İzmlerin kıskacında başkalarının keyfine hizmet ettiğinin farkına varmadan tam teşekkülü seküler bir hayat yaşayanlara Sad bin Ebi Vakkas’ın cesaretini, Hz. Ebubekir’in yarenliğini, Hz. Osman’ın hayâsını, Habbab bin Ered’in dayanma gücünü, Hz. Hatice’nin her halükârda peygamberin yanında oluşunu, Hz. Ömer’in devrimlerini, Hz. Ali’nin cesaretini ve Hz. Ayşe’nin ilmini öğretmek de modern dönemin Musab bin Umeyr’lerinin vazifesidir bunu anlıyoruz. Dolayısıyla yükümüz ağır vazifemiz çok. Lakin başarılı olursak mükâfatımız da çok.

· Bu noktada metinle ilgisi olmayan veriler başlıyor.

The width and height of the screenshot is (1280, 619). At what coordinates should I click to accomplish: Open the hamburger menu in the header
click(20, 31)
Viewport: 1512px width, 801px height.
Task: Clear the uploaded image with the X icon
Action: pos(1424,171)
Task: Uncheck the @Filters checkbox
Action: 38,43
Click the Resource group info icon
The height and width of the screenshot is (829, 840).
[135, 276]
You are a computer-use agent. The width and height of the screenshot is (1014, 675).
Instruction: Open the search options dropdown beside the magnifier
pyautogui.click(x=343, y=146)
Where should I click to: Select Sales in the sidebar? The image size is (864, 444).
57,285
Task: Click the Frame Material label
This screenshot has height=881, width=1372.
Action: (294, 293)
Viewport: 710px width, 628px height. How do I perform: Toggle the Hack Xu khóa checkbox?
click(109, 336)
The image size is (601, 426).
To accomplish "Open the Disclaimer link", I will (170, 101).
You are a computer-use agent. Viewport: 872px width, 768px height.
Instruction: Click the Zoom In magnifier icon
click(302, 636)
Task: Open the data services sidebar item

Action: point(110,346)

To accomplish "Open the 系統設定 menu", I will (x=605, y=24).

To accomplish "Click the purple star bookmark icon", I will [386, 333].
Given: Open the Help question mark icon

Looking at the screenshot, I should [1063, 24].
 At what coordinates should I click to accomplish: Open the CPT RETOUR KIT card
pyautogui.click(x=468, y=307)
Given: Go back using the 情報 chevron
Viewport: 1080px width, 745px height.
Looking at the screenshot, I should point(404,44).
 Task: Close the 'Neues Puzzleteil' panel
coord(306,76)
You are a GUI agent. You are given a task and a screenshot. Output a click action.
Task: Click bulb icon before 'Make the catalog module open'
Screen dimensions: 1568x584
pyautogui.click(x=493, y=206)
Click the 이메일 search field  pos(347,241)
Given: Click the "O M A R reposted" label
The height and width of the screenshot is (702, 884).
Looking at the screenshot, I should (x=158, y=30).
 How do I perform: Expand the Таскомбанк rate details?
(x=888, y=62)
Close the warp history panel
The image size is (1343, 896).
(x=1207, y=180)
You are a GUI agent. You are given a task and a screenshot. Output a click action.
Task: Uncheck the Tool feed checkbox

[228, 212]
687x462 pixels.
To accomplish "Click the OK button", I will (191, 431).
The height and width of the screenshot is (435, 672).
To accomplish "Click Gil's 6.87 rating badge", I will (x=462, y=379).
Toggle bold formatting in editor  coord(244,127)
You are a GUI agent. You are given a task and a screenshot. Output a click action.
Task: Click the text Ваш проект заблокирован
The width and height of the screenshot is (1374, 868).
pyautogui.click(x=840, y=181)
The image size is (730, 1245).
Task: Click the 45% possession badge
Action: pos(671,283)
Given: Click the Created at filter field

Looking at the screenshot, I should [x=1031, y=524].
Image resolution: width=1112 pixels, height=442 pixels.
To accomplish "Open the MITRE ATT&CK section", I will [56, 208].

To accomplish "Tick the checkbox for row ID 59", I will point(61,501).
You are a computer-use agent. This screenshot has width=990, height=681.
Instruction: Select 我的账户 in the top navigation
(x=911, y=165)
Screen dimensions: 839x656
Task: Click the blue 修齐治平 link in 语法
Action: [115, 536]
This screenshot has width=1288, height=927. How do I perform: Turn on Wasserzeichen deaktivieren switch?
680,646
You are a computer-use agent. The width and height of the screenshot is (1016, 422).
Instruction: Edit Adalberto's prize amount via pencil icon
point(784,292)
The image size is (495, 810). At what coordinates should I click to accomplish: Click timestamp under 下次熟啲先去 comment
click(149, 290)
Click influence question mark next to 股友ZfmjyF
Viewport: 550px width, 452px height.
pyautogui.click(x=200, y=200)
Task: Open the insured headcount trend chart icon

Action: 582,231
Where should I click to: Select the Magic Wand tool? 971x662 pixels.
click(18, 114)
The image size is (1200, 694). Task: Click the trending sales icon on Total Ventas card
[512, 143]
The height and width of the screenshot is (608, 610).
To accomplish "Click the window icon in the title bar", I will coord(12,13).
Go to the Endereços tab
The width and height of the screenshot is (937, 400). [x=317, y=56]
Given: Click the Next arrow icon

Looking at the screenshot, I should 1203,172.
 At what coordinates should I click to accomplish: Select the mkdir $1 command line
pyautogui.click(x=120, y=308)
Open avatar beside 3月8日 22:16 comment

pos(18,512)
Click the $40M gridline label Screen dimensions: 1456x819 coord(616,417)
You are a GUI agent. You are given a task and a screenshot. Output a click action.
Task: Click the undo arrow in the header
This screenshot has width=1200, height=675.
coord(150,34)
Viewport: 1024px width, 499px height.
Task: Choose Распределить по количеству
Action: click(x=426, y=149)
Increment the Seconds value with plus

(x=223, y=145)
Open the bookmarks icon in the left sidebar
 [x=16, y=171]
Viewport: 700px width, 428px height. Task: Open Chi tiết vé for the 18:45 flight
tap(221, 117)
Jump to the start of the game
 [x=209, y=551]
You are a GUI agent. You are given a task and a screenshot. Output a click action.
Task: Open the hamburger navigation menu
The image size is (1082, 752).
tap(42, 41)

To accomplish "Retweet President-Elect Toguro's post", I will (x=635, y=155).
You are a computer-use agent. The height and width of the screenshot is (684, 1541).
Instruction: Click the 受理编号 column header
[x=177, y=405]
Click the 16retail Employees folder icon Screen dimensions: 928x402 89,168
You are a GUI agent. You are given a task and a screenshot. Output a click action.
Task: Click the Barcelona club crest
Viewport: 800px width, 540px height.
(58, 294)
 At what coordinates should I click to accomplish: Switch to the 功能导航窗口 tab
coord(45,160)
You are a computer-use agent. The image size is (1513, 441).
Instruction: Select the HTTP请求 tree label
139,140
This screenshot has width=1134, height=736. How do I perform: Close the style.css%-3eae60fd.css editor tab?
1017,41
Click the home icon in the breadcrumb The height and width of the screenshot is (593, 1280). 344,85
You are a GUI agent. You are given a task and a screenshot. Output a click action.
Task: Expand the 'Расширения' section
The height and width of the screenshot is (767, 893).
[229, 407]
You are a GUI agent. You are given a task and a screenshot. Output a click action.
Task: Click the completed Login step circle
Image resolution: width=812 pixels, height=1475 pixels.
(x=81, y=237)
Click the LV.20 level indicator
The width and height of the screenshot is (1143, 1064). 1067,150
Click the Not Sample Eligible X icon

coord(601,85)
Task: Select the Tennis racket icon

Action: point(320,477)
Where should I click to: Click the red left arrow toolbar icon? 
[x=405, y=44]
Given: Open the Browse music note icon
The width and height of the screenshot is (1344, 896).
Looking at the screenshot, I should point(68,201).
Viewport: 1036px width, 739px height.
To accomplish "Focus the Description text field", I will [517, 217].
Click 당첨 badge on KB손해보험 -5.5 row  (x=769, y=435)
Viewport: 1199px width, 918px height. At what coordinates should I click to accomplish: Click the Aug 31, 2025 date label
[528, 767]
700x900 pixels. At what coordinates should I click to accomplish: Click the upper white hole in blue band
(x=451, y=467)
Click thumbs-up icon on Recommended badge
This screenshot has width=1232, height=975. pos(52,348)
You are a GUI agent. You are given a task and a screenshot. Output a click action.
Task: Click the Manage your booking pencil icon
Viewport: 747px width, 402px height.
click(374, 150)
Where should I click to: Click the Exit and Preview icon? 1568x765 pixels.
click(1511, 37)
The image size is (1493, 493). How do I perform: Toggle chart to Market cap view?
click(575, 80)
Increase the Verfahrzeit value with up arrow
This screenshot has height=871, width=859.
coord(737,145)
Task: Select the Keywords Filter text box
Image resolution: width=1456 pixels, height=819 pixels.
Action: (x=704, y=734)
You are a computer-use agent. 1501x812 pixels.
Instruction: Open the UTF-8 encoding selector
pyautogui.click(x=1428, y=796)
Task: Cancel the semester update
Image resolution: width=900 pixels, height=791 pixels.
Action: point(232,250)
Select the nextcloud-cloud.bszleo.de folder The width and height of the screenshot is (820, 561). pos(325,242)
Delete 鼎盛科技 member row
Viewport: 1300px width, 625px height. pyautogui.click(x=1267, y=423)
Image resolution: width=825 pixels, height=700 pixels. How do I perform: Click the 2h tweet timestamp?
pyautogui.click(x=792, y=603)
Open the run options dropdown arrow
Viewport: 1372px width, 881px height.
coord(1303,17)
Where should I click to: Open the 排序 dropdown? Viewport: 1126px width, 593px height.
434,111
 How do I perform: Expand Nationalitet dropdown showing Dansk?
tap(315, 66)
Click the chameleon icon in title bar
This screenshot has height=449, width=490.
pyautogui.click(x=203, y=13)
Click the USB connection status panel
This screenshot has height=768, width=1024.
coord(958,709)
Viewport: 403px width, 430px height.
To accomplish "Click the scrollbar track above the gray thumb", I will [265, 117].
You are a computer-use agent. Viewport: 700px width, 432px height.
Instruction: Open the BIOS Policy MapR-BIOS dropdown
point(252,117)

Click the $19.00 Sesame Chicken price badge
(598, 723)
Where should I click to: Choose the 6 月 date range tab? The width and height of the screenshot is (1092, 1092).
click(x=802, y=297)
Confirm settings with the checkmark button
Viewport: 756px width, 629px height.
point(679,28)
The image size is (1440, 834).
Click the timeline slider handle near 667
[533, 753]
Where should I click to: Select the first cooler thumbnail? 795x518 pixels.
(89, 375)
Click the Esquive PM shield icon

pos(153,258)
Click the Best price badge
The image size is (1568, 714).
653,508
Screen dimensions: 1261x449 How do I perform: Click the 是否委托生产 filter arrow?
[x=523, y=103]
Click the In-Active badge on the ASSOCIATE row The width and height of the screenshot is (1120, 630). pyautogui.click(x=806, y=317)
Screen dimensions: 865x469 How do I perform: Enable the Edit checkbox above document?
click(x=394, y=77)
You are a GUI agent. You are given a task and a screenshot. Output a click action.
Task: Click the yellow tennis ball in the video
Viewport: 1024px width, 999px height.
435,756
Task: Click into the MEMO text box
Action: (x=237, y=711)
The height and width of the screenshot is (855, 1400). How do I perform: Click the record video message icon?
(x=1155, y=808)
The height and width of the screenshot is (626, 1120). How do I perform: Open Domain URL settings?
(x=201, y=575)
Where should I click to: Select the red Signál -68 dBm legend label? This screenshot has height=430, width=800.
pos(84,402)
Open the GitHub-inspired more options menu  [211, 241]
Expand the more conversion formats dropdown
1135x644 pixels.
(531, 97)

Ashab-ı Kiram efendilerimizi anlatmak ancak onlar gibi yaşamakla mümkündür. Birini benimsemek ancak ona benzemekle tam olarak kemale erer. Kayıp giden ve hem enformatik hem toplumsal hem de kültürel bombardımana bütün yılgınlığıyla maruz kalmış genç nesil ancak Asr-ı Saadet şuuru enjekte edilirse hayata dönecek. Değerlerinin farkında olan, peygamberin gençlerle yeni bir medeniyet inşa ettiği fikrini bilen ve özgüvenini, nebinin o yaşlara olan güveninin idrakiyle elde eden bir gençlik sahabelik makamını içselleştirecek. Ve Resulullah aleyhiselamın bu çağdaki görmeden sevdiği kardeşleri hizasına adını yazdıracak. Budur en büyük emel, gaye ve ideal. Kurtuluş burdadır. Zaman meşakkatli, zahmetli ve ayakta kalmak için tutunacak dala değil yeşertecek güçlü dala ihtiyacımız var ki bu hiç şüphesiz malumdur ve yüzyıllardır da budandıkça fışkırmaktadır, yeşermekten geri durmamaktadır.
0 YORUMLAR
Bu KONUYA henüz yorum yapılmamış. İlk yorumu sen yaz...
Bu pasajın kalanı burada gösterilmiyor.